Collected data
****************

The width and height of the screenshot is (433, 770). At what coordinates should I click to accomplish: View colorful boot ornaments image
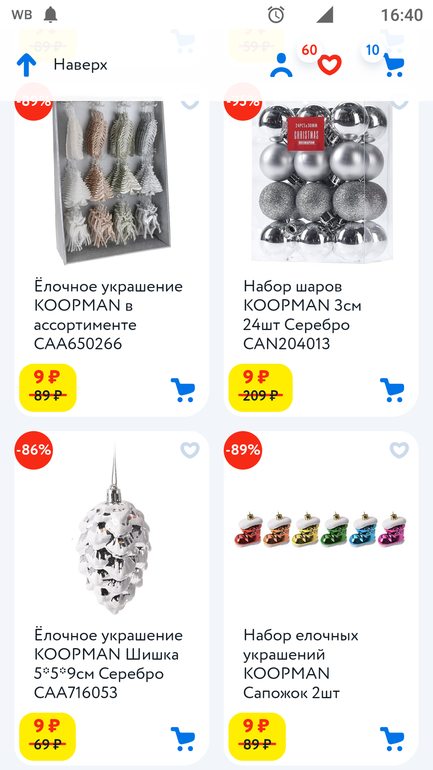point(322,530)
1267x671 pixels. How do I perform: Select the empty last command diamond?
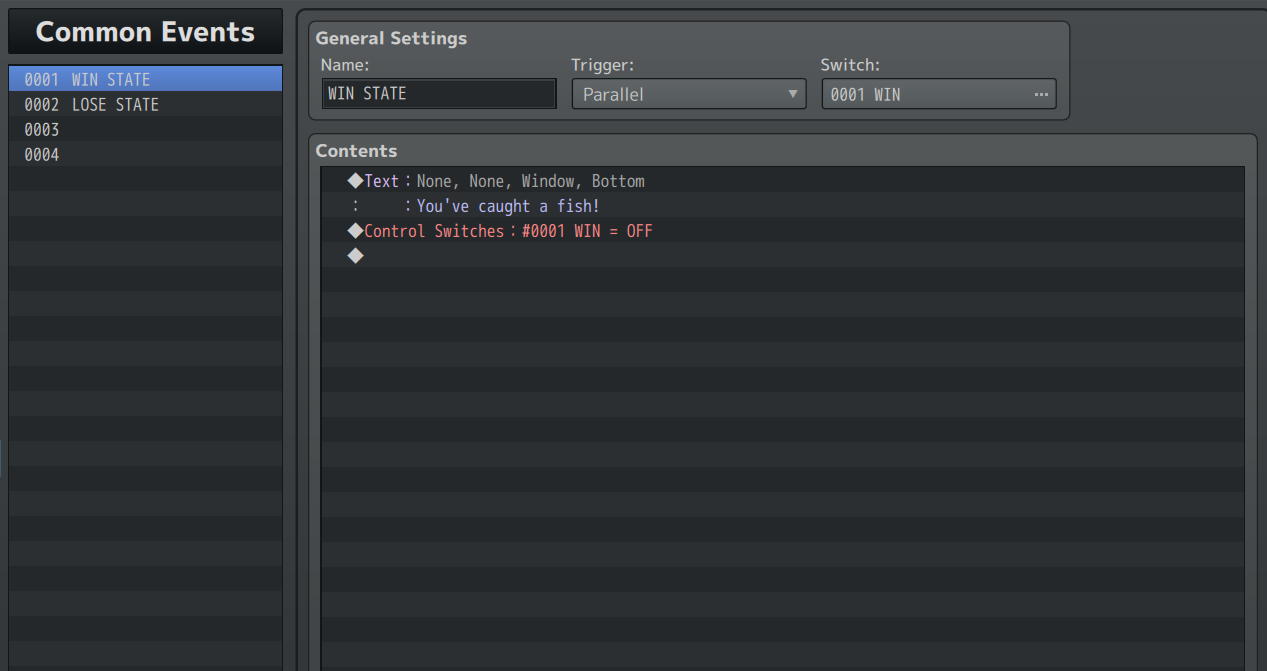pyautogui.click(x=355, y=256)
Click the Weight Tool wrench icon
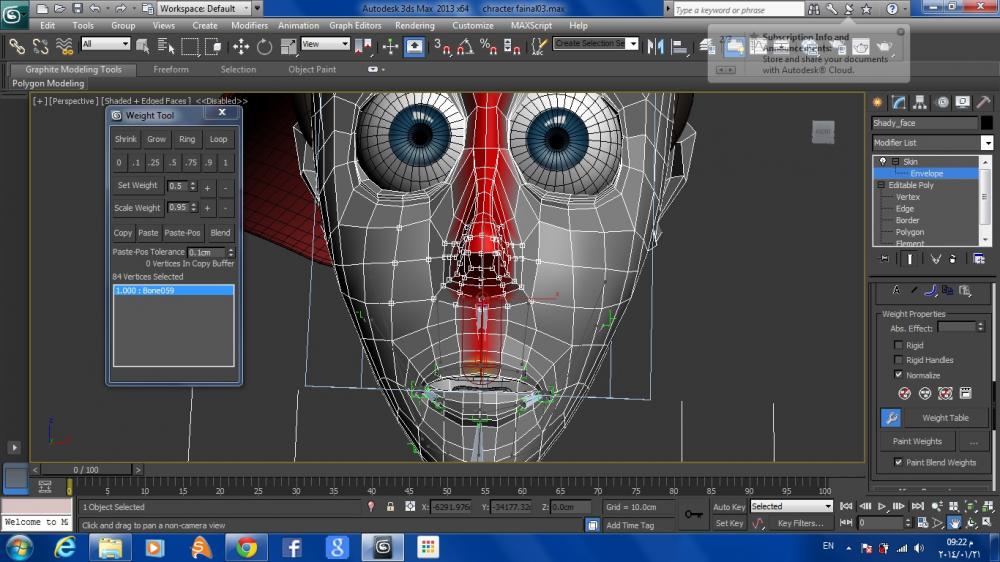Screen dimensions: 1000x562 tap(890, 418)
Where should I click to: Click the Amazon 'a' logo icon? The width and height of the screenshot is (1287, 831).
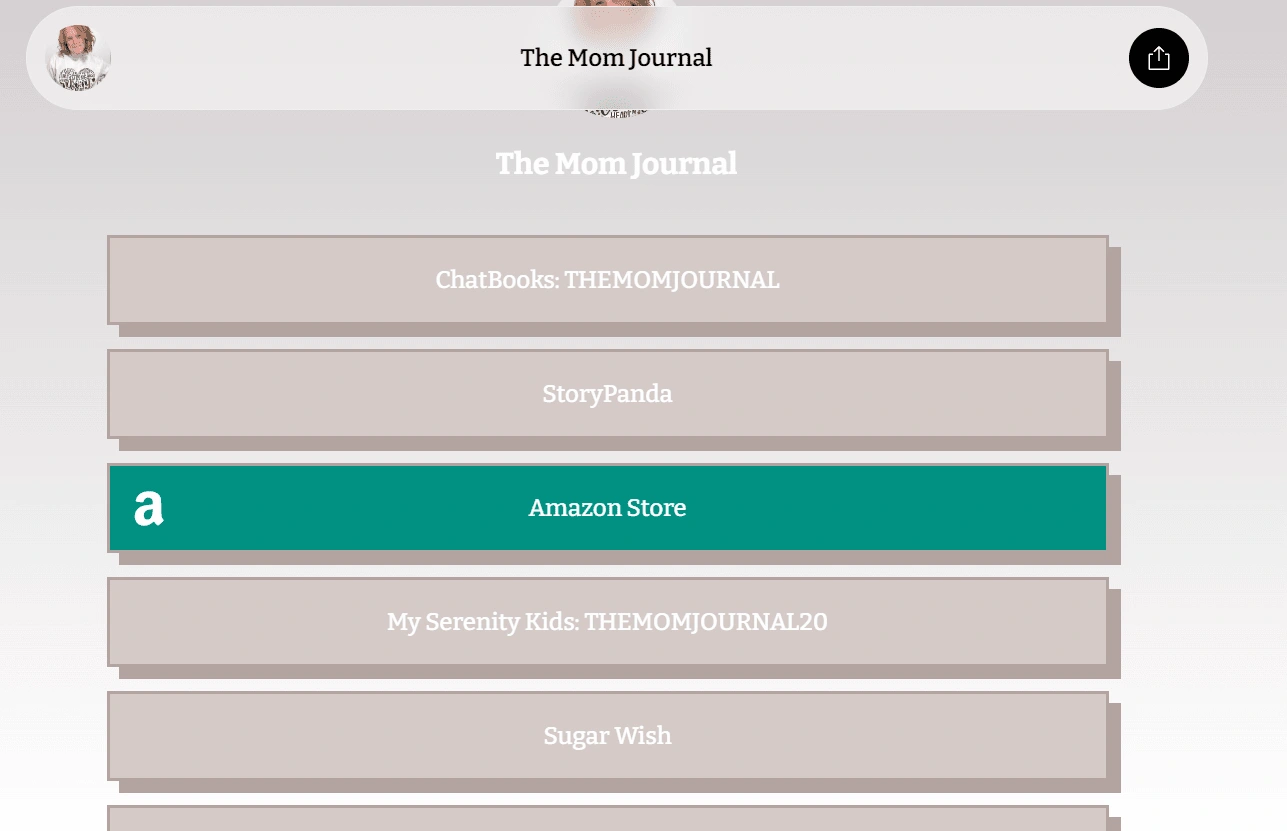149,508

****************

### TASK STATEMENT
All of the entries above should be copied exactly, with the images left out.

### WRITTEN ANSWER
The width and height of the screenshot is (433, 770). At what coordinates should I click to accomplish: View colorful boot ornaments image
point(322,530)
1267x671 pixels. How do I perform: Select the empty last command diamond?
pyautogui.click(x=355, y=256)
Click the Weight Tool wrench icon
Screen dimensions: 1000x562 tap(890, 418)
Where should I click to: Click the Amazon 'a' logo icon? The width and height of the screenshot is (1287, 831).
149,508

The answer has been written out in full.